Encargo 1: Indica si cada afirmación coincide con el ensayo sobre el Hidebehind: (a) Borges y Guerrero registran al Hidebehind en el capítulo «Fauna de los Estados Unidos»; (b) según Borges y Guerrero, muchos hombres han visto al Hidebehind; (c) Kafka afirma tener un animal mitad gatito y mitad cordero. Responde sí o no a cada una y cita las palabras del ensayo que lo deciden.
Encargo 2: Prolonga el ensayo sobre el Hidebehind a partir de su última línea.

Extracto del documento:
>>

Con realismo inverosímil, Franz Kafka nos miente: él tenía «un animal curioso, mitad gatito y mitad cordero». Tal posesión es notable, pero también es una versión doméstica y sucinta del Minotauro, la Esfinge y las sirenas (primero, mujeres-aves; después, mujeres-peces). Más kafkiano que aquella simple cruza resulta cierto inquietante ser que huye del ojo ajeno. Jorge Luis Borges y Margarita Guerrero lo registran con humor en su Manual de zoología fantástica en el capítulo «Fauna de los Estados Unidos».
Tal es el Hidebehind (el que se esconde detrás). «Por más vueltas que diera un hombre, siempre lo tenía detrás, y por esto nadie lo ha visto», juran Borges y Guerrero; pero añaden, con floja noticia, la gracia del invento: «Ha matado y devorado a muchos leñadores».
Lo atroz no esté tal vez en aquel Hamlet de la zoología, dubitante entre ser gato o cordero, sino en el otro ser, que nadie ve y que insinúa una angustia más obscuramente kafkiana: la meta inalcanzable; el espejismo tan burlón; la vida como un cúmulo de arena que no podemos coronar; el fracaso de un viajero, quien nunca llegará a su destino porque algo siempre lo retrasará. Cuando se descabalgaba del rimbombo de sus versos, el poeta José Santos Chocano acertaba con la lírica a la filosofía.
El siguiente fragmento del poema «¡Ahí, no más!» alude a un indígena que una y otra vez contesta al aedo cuando este le pregunta por la distancia que le falta para llegar a un punto (tal vez cuando llegue el poeta, el punto ya sea un punto muerto):
¡Oh, Raza fuerte en la tristeza,
perseverante en el afán,
que no conoces la fatiga
ni la extorsión del «más allá».

<<

Datos extraídos:

>>

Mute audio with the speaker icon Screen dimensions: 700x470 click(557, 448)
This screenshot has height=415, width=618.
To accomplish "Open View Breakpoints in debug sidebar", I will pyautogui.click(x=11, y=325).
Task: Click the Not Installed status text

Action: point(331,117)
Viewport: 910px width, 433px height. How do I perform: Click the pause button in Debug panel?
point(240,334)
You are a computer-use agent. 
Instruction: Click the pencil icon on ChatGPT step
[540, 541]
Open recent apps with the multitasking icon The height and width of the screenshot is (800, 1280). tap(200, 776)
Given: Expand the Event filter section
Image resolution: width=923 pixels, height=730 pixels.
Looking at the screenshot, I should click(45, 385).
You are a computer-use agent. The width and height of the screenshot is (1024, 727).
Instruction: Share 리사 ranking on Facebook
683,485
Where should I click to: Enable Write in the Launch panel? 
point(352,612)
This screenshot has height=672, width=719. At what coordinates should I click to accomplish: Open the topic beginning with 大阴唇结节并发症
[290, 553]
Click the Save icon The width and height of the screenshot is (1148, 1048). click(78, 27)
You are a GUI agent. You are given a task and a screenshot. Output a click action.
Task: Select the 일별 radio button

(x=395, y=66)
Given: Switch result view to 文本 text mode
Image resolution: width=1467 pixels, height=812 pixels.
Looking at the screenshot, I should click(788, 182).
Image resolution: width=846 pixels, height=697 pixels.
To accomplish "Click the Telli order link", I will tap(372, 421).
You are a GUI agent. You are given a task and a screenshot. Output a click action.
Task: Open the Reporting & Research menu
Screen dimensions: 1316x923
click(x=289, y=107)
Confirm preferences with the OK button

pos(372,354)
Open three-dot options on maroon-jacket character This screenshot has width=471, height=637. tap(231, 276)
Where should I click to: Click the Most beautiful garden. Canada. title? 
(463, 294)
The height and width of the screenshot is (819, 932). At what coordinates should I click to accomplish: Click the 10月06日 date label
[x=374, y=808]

<<

Resultado 1:
(a) Sí: «lo registran con humor en su Manual de zoología fantástica en el capítulo «Fauna de los Estados Unidos»».
(b) No: «siempre lo tenía detrás, y por esto nadie lo ha visto».
(c) Sí: «él tenía «un animal curioso, mitad gatito y mitad cordero»».

Resultado 2:
—Ahí, no más… —encuentras siempre
cuánto deseas encontrar;
y, así, se siente, en lo profundo
de ese desprecio con que das
sabia ironía a las distancias
una emoción de Eternidad…
El que no llega a la distancia, la distancia que no llega…: esto sí es una pesadilla, y no un gato acorderado. No hay centauros ni quimeras, pero estamos los humanos. En su libro El viaje a la felicidad, Eduardo Punset recuerda que todos los humanos somos mutantes. Nacemos con 300 cambios genéticos lesivos, que nos infligirán miopía, cáncer y otros males; pero también nacemos Mozart o san Francisco, en parte por nuestra dotación de genes.
Somos leves monstruos, y —según genetistas imaginativos— para engendrar esfinges solamente necesitaríamos una muy larga sucesión de casualidades en nuestros descendientes. Asombramos a la biología, y a ella le cuesta creer que aún no volemos con nuestras propias alas.